Make sure you have Python 3.8+ and pip:

git clone https://github.com/your-username/python-decorators-generators.git
cd python-decorators-generators
pip install -e .

✅ Decorators Included Decorator Description log_execution Logs function calls, arguments, return values, execution time, and exceptions retry_on_exception Retries a function on failure, with configurable retry count and delay cache_result In-memory caching with TTL support time_execution Logs how long a function takes to run

📂 Project Structure

python-decorators-generators/
├── decorators/
│   ├── logging_decorator.py
│   ├── retry_decorator.py
│   ├── cache_decorator.py
│   ├── time_decorator.py
│   ├── once.py
│   ├── memoize.py
│   ├── benchmark.py
│   ├── deprecated.py
│   └── async_safe.py
│
├── generators/
│   ├── fibonacci.py
│   ├── file_chunker.py
│   ├── tail_reader.py
│   ├── sliding_window.py
│   ├── paginated_api_reader.py
│   ├── batched_iterable.py
│   └── directory_watcher.py
│   └── csv_row_reader.py
│
├── examples/
│   └── demo_<name>.py
│
├── tests/
│   └── test_<name>.py
│
├── pyproject.toml
├── requirements.txt
└── README.md

✅ Decorators Included

Decorator Module Description
log_execution decorators.logging_decorator Logs function calls, arguments, return values, execution time, and errors
retry_on_exception decorators.retry_decorator Retries a function on failure, with customizable retry count and delay
cache_result decorators.cache_decorator In-memory caching with configurable TTL
time_execution decorators.time_decorator Logs how long a function takes to run
once decorators.once Ensures a function runs only once
memoize decorators.memoize Simple non-TTL in-memory caching
benchmark decorators.benchmark Logs function execution time, warns if it exceeds a threshold
deprecated decorators.deprecated Emits a warning when a deprecated function is called
suppress_exceptions decorators.suppress_exceptions Suppresses specified exceptions and optionally logs them
rate_limiter decorators.rate_limiter Limits how frequently a function can be called
validate_types decorators.validate_types Runtime type checking for arguments and return values
async_safe decorators.async_safe Makes sync functions awaitable in async contexts

🔁 Generators Included

Generator Module Description
fibonacci() generators.fibonacci Infinite lazy sequence of Fibonacci numbers
file_chunker() generators.file_chunker Reads large files in fixed-size chunks using lazy loading
tail_reader() generators.tail_reader Mimics tail -f to stream new lines from a file in real-time
sliding_window() generators.sliding_window Yields a sliding window over an iterable
paginated_api_reader() generators.paginated_api_reader Yields results from paginated API endpoints
batched_iterable() generators.batched_iterable Yields fixed-size batches from any iterable
directory_watcher() generators.directory_watcher Yields filenames as new files appear in a directory
csv_row_reader() generators.csv_row_reader Streams rows from large CSVs as dictionaries

🧪 Run Tests

Install dependencies:

pip install -r requirements.txt

Then run:

pytest tests/

🚀 CI/CD with GitHub Actions

This project includes a CI pipeline that runs on every push and PR to main, defined in .github/workflows/python-tests.yml. 🧠 Why This Repo?
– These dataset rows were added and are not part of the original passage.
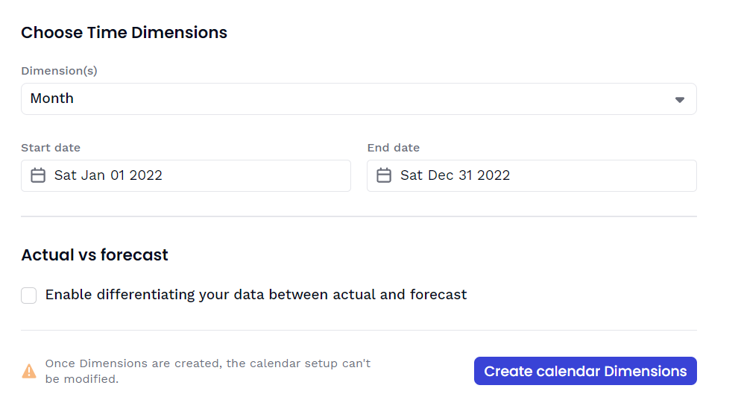Click the calendar icon in Start date field
The height and width of the screenshot is (403, 741).
coord(38,175)
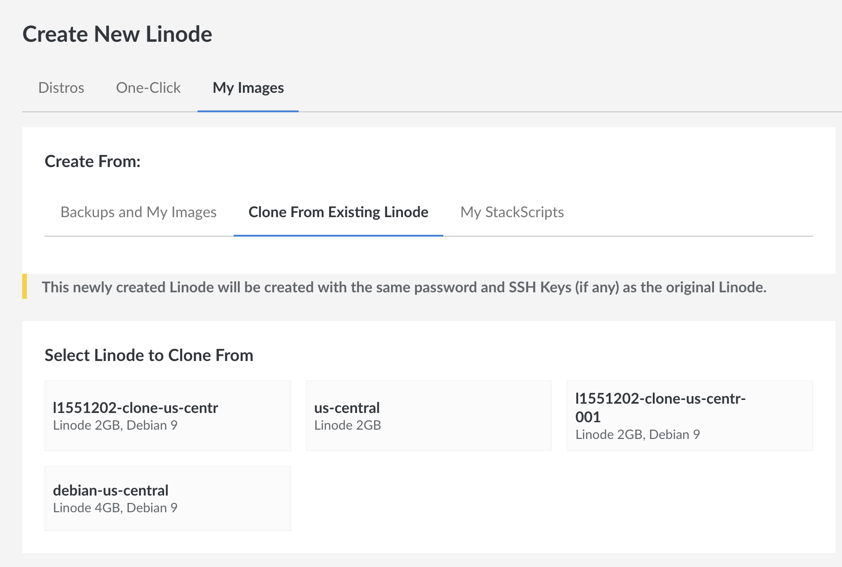Select the us-central Linode card

point(428,416)
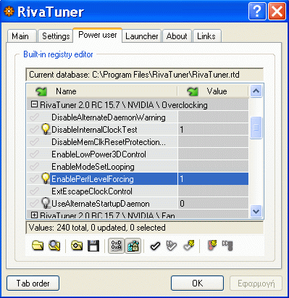Image resolution: width=289 pixels, height=298 pixels.
Task: Click the red exclamation tag icon
Action: (x=212, y=246)
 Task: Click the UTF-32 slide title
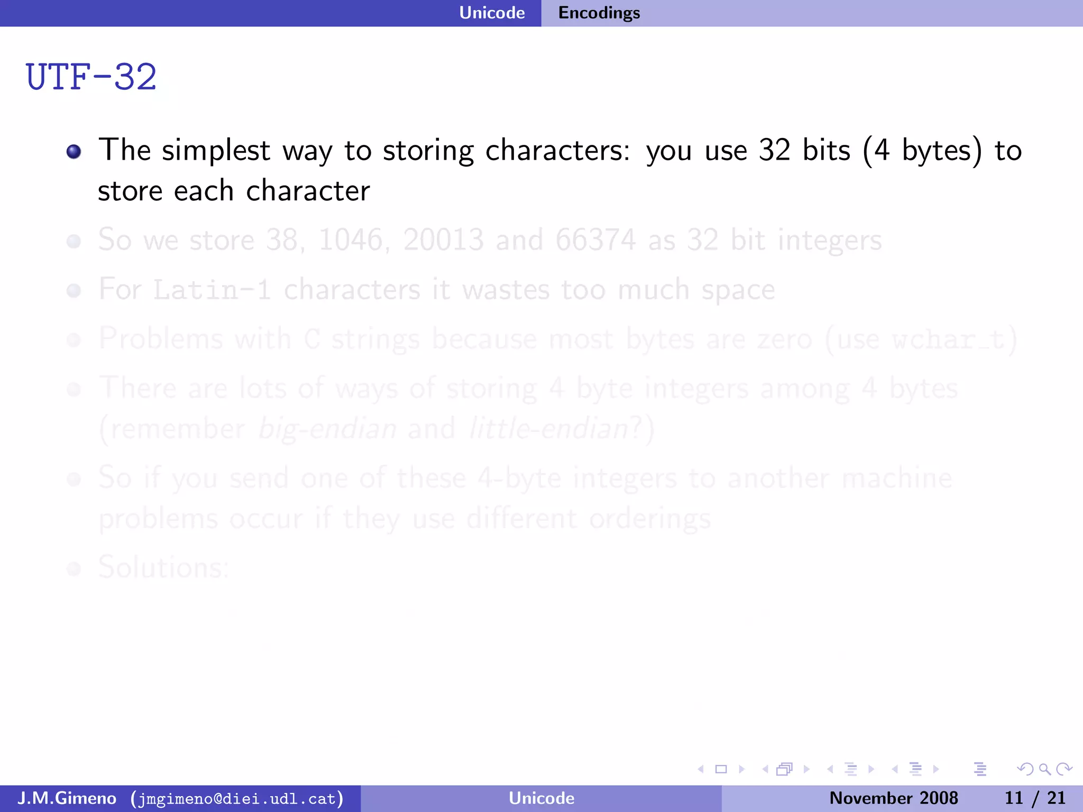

This repository is ideal for:

  • Engineers who want reusable decorator utilities

  • Data engineers working with large files or streams

  • Anyone who wants to understand Python’s advanced features through real code


📬 Contributions

Feel free to fork this project, add more utilities (e.g., memoization, rate-limiting), or improve tests and documentation.


Let me know if you'd like a corresponding pyproject.toml now, or a downloadable .zip with the full folder setup.

Project details


Download files

Download the file for your platform. If you're not sure which to choose, learn more about installing packages.

Source Distribution

pydecorx-1.0.0.tar.gz (12.7 kB view details)

Uploaded Source

Built Distribution

If you're not sure about the file name format, learn more about wheel file names.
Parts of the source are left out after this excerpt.